### Aim of the exercise
Return each line of the entries below that contains the string "width", copied in full. Matching is case-sensitive.

### Raw records

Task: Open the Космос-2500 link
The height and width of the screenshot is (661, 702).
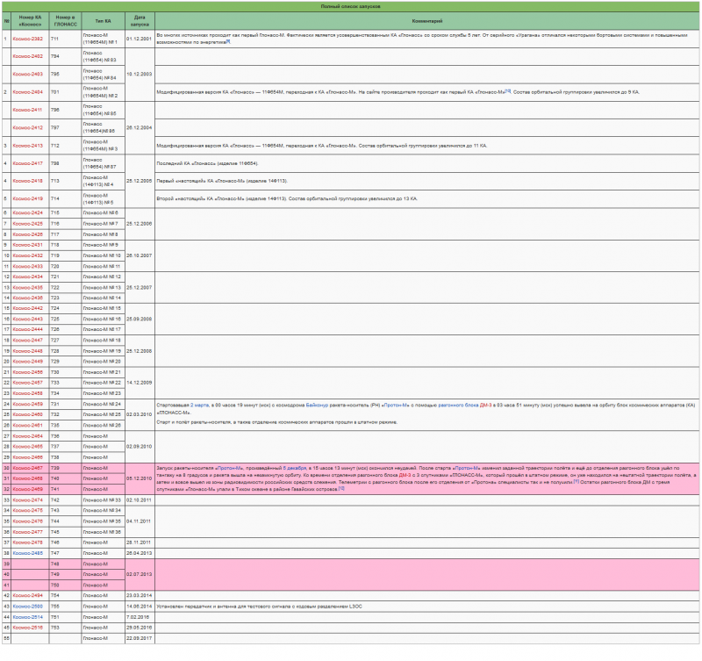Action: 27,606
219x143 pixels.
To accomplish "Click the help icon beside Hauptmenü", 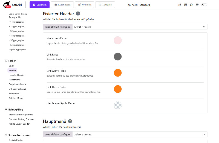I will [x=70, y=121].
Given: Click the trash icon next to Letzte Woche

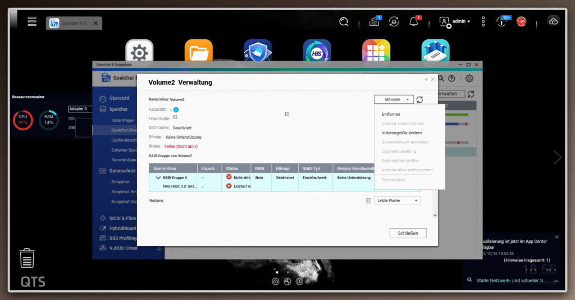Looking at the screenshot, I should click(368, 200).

==

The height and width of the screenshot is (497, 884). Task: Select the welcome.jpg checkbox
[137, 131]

### Solution to this task
The height and width of the screenshot is (661, 702).
The height and width of the screenshot is (497, 884). Task: Select the welcome.jpg checkbox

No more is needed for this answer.